Ventilation of Cargo Under Time Charter

Clause 12 provides that the master shall use diligence in caring for the ventilation of the cargo. This is a short clause, but it can have practical significance where cargo is sensitive to moisture, sweat, heating, odour, condensation, ventilation pattern, temperature variation, or atmospheric condition inside the cargo spaces.

The clause does not impose an absolute guarantee that cargo will remain free from damage. Its language is one of diligence. The master must take reasonable and seamanlike care in relation to ventilation, having regard to the nature of the cargo, voyage conditions, weather, route, sea temperature, air temperature, hatch and ventilator arrangements, and any relevant cargo instructions.

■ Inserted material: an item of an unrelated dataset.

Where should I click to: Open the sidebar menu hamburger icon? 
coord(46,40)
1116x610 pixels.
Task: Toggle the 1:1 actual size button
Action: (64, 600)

Ventilation decisions may involve difficult judgment. Ventilating at the wrong time may introduce moist air and increase condensation risk; failing to ventilate when appropriate may allow heat, odour, or moisture to accumulate. The master must therefore consider the cargo and conditions rather than treating ventilation as a routine mechanical exercise.

Where cargo damage is alleged to have resulted from ventilation, the logbook and contemporaneous records will often be important. Records of weather, sea temperature, air temperature, hold condition, ventilation openings, hatch closures, rainfall, sea spray, and any cargo-care instructions may help determine whether the master used the required diligence.

Commercial Importance of Clauses 9 to 12 in Time Charterparty

Although Clauses 9 to 12 are relatively concise, they support several essential features of a time charterparty. They protect the charterers’ interest in competent conduct and commercial cooperation, preserve the charterers’ ability to appoint a supercargo where needed, require written instructions and sailing directions, secure access to reliable voyage records, and impose a duty of diligence in cargo ventilation.

In practical operation, these clauses work alongside the broader employment clause. The charterers may direct the ship’s commercial employment, but the master remains responsible for safe navigation, proper seamanship, cargo care, and reliable recording of the voyage. When disputes arise, the outcome often turns on whether instructions were properly given, whether the master’s response was reasonable, whether log records are trustworthy, and whether cargo-care duties were performed with diligence.

For shipowners, the lesson is to investigate conduct complaints properly, maintain clear operational records, insist on written instructions where the charter requires them, and ensure that logbooks and cargo-care records are accurate. For time charterers, the lesson is to issue clear written orders, provide all necessary information, understand the limits of routing instructions, and recognise that a supercargo or agent acting on their behalf may create responsibility if negligent directions cause loss.

The clauses are therefore not minor administrative wording. They are part of the operational framework that allows a time charterparty to function: charterers direct the commercial use of the ship, shipowners maintain command and safety responsibility, and both sides rely on written instructions and accurate records to manage the legal and commercial consequences of the voyage.